** Task instructions **
A – Please list every username that heads a post in the ugly-bike forum thread, each name once, in the order the names appear.
B – Carry on the ugly-bike forum thread from the point where it stops.

A fellow CABE member practically gave this one to me. Even uglier in real life. It's a bike that was exposed to the salty coastal air and had plenty of texture underneath the top layer of paint. I thought about trying to resurrect it for about a second, but decided that I'd rather leave my knuckles intact, so I moved it along.


----------



## bairdco (Jun 2, 2016)

I dunno how many more threads I can keep reposting this piece of crap huffy camaro in , but here it is again:


----------



## Jarod24 (Jun 2, 2016)

I don't buy ugly bikes


----------



## fordmike65 (Jun 2, 2016)




----------



## Neanderthal77 (Jun 2, 2016)

Here it is just put back together.  It is ugly even with all the cool new stuff i bought for it, but i love riding this bike.  Of course i put the rack and chain on and forget to put the chaingaurd back on.


----------



## Obi-Wan Schwinnobi (Jun 2, 2016)

fordmike65 said:


>



Holy crap
......

Sent from my SM-G920V using Tapatalk


----------



## Boris (Jun 2, 2016)

Hey, I've got an ugly Colson too. Found correct blister tank and stamp rack after photo was taken.


----------



## vincev (Jun 2, 2016)

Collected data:
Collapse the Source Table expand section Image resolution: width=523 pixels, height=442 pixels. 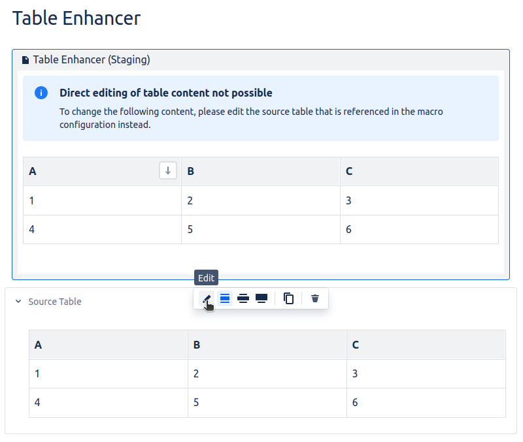point(17,302)
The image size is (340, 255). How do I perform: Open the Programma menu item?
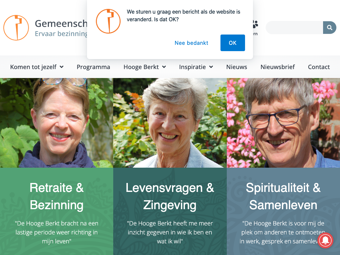(93, 67)
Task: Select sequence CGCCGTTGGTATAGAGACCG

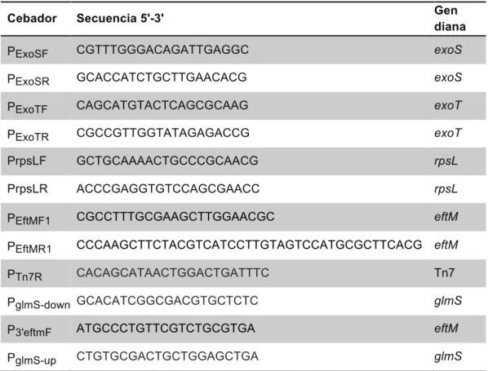Action: tap(162, 133)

** Answers below **
A –
bairdco
Jarod24
fordmike65
Neanderthal77
Obi-Wan Schwinnobi
Boris
vincev

B –
1940 Comet


----------



## CrazyDave (Jun 2, 2016)

A bunch of these aint ugly at all to my eye! Specially that last ones, Dave and vince, you guys trying to pretty up my thread?!  I think Bairdco and I easily have the ugliest bikes so far    That camaro...wow...thats some fugly stuff right there.......


----------



## bairdco (Jun 2, 2016)

fordmike65 said:


>




I think you win.


----------



## fordmike65 (Jun 2, 2016)

bairdco said:


> I think you win.



My girl calls it the "Kangaroo Bike". Never done anything with it. Bet with the correct stem,bars and saddle she wouldn't quite as bad...

Sent from my LGLS992 using Tapatalk


----------



## J-wagon (Feb 21, 2022)

My 1985 Schwinn Cruiser. Ugly but my favorite $5 bike. Ride it regularly to Redbox and snacks.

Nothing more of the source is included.